> _Task goal_: Every line in the listing below from the one with "[stb.ua] (1111, 1602)" through the one with "ПСИХОЛОГІЯ (1256, 76)" is to be reproduced exactly, both ends included; leave out the rest.

_ _ _

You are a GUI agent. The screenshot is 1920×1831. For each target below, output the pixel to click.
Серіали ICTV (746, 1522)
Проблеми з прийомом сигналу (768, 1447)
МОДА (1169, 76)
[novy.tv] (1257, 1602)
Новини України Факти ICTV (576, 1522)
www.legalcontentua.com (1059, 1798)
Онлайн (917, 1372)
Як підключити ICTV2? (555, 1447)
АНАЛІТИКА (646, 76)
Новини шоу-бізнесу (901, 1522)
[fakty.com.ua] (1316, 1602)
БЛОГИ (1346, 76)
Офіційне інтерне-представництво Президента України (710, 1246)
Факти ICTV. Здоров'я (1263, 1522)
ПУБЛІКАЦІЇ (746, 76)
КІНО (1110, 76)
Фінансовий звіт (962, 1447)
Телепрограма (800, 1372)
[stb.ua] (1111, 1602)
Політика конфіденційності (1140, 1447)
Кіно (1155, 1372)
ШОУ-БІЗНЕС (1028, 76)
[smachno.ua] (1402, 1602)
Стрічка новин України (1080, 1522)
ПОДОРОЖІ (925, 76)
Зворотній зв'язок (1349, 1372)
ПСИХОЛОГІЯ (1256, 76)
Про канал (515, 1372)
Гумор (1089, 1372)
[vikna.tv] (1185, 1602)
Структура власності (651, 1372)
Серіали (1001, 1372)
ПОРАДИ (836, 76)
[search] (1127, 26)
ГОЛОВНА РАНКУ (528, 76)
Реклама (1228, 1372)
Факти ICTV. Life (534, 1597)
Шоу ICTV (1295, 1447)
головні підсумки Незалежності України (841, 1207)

_ _ _

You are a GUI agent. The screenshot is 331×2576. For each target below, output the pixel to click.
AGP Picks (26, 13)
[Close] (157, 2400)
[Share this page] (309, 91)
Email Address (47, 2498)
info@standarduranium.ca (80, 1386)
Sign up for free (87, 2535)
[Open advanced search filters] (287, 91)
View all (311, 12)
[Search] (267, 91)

_ _ _

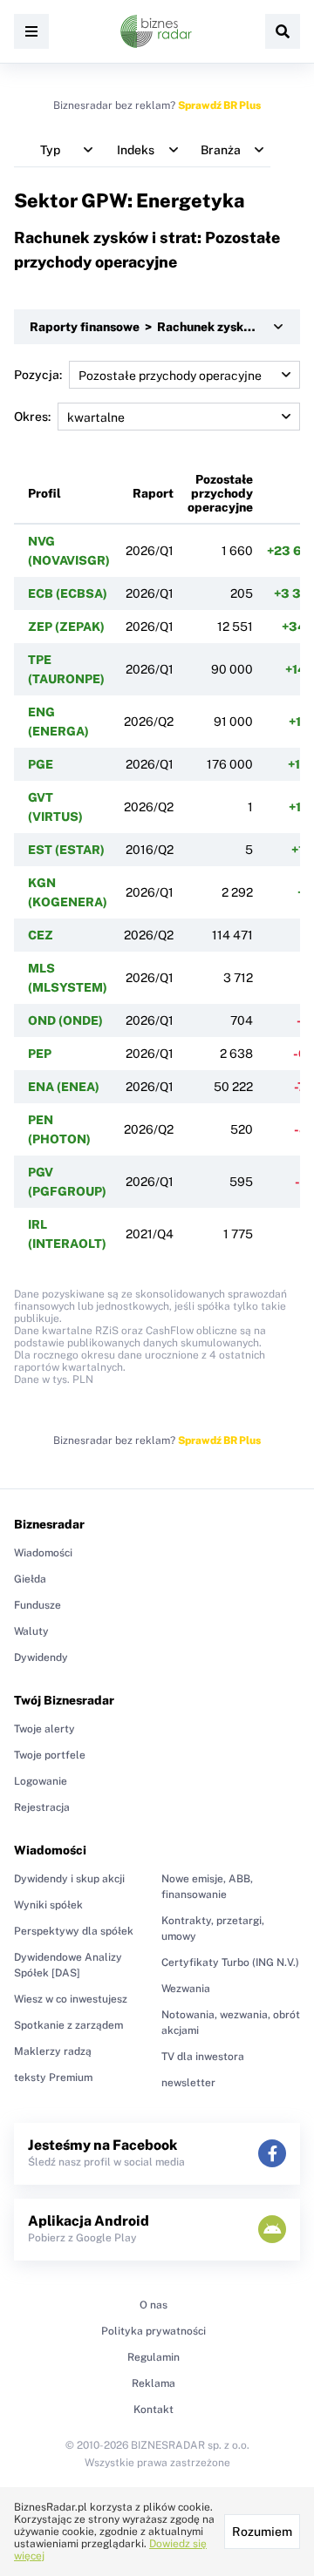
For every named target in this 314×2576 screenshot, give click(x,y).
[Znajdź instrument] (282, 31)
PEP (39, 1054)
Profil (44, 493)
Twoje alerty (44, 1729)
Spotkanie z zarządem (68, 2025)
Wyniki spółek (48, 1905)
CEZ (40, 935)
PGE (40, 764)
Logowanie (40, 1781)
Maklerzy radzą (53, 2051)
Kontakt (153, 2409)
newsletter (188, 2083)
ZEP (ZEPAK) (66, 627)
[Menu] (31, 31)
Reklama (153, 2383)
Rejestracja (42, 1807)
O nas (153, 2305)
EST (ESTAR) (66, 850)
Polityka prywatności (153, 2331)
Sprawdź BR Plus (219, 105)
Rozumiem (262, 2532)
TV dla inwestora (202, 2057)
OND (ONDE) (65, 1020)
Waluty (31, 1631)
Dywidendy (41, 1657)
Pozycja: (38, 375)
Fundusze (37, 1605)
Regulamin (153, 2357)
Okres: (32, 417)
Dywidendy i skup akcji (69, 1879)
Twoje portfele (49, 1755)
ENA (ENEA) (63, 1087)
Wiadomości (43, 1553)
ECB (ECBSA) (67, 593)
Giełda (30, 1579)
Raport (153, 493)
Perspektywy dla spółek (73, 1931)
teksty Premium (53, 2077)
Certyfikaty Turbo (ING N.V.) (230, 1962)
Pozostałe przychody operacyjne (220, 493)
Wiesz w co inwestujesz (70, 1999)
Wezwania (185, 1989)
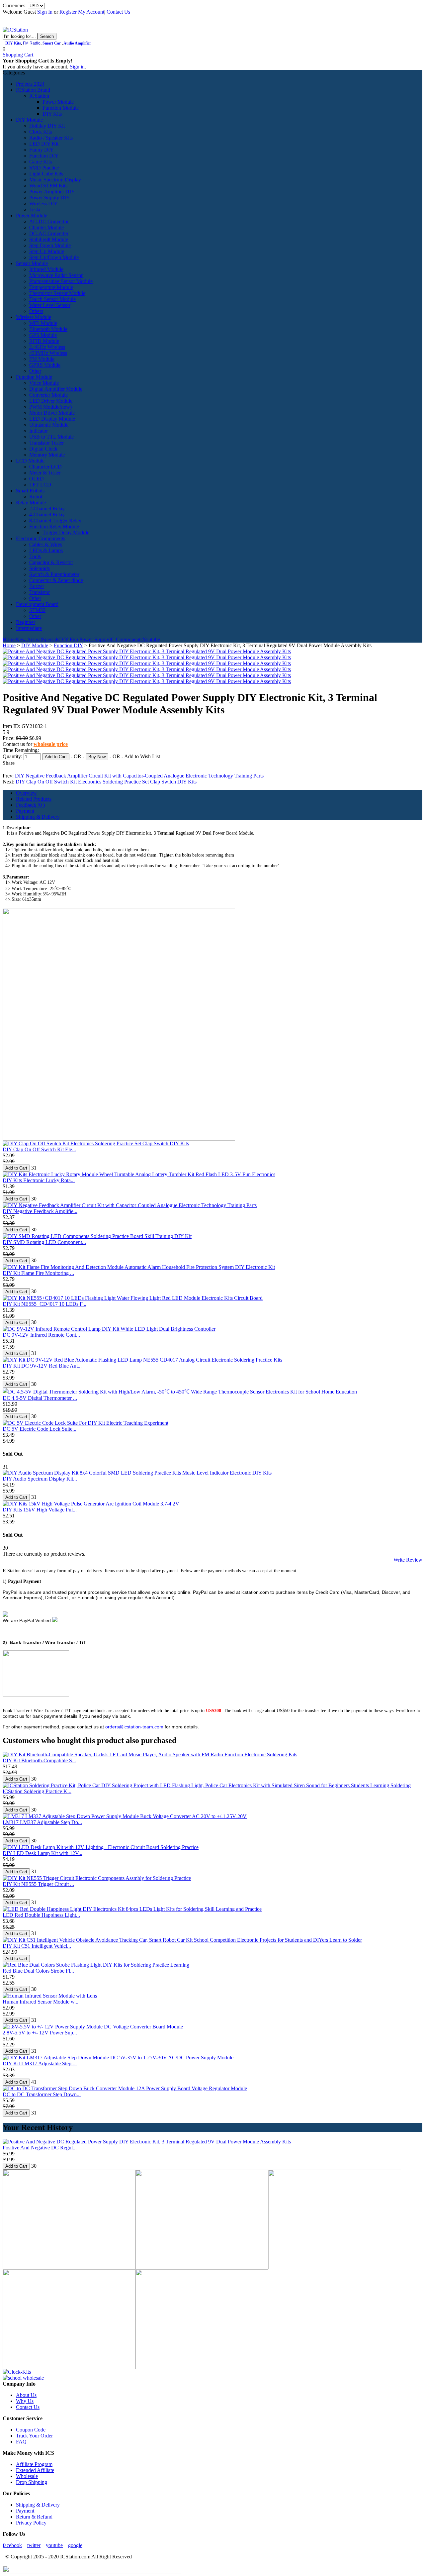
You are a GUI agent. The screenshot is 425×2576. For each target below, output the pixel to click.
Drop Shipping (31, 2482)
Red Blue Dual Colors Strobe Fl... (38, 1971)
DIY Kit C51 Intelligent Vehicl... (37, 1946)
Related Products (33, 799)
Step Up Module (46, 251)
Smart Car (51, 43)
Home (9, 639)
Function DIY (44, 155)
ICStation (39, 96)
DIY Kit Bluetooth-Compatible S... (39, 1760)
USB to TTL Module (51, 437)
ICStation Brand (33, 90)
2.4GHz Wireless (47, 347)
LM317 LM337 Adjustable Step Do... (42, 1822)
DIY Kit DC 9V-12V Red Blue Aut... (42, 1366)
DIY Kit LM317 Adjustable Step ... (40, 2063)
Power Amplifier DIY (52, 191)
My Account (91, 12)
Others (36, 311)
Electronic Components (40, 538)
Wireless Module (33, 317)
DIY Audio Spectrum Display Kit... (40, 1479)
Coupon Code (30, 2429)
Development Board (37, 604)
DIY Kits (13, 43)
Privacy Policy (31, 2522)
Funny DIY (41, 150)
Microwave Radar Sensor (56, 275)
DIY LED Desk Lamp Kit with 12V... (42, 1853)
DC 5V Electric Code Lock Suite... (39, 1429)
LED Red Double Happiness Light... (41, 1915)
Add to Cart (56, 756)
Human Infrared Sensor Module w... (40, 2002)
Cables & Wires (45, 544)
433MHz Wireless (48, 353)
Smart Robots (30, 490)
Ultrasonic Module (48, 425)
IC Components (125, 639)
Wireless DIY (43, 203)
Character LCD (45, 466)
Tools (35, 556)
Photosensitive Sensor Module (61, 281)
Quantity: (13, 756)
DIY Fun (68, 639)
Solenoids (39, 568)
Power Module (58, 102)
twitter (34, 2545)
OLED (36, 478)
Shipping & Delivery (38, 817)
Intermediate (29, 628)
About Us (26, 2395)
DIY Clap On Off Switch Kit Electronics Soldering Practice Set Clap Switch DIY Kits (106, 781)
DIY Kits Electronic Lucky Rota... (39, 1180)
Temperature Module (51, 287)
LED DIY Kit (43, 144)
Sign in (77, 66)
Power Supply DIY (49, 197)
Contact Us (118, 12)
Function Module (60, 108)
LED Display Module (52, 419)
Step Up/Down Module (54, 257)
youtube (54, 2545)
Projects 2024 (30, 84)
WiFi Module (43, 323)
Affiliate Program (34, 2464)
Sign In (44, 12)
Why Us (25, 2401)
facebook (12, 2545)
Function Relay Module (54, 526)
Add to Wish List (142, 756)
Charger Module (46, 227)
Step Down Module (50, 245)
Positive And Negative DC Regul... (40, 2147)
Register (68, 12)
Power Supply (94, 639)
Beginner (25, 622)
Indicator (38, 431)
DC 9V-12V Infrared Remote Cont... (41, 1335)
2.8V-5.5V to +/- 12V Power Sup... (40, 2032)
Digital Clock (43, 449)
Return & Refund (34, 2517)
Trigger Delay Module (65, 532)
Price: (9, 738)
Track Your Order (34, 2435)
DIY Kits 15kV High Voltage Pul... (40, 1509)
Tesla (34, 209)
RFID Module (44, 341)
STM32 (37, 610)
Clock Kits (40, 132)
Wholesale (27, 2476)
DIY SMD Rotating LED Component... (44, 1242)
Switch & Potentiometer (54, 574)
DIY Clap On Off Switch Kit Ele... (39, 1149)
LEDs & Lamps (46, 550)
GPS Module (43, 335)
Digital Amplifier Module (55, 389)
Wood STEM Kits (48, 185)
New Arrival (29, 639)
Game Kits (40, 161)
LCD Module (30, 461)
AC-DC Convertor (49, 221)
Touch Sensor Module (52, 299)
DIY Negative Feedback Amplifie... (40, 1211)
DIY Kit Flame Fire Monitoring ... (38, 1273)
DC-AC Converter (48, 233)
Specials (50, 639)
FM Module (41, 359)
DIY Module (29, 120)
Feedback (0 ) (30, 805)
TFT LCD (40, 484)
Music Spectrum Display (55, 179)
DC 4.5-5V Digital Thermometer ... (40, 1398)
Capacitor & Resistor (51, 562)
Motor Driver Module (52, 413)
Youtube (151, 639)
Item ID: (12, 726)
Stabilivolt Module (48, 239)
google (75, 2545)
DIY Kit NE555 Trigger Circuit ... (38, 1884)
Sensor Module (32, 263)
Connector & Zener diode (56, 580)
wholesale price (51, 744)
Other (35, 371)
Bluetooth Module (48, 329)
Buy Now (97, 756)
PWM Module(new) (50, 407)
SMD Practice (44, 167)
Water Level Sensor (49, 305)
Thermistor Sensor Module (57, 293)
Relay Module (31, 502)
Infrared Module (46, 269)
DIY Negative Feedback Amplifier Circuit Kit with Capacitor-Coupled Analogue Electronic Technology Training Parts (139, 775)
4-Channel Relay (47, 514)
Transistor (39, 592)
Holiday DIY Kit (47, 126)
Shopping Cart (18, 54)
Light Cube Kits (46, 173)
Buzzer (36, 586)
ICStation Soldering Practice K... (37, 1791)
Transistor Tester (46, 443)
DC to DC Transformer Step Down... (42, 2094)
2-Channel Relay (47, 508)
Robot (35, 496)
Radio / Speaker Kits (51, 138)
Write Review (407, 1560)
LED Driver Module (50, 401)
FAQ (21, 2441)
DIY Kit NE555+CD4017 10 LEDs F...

_ _ _

> _Finished exercise_:
[stb.ua] (1111, 1602)
Політика конфіденційності (1140, 1447)
Кіно (1155, 1372)
ШОУ-БІЗНЕС (1028, 76)
[smachno.ua] (1402, 1602)
Стрічка новин України (1080, 1522)
ПОДОРОЖІ (925, 76)
Зворотній зв'язок (1349, 1372)
ПСИХОЛОГІЯ (1256, 76)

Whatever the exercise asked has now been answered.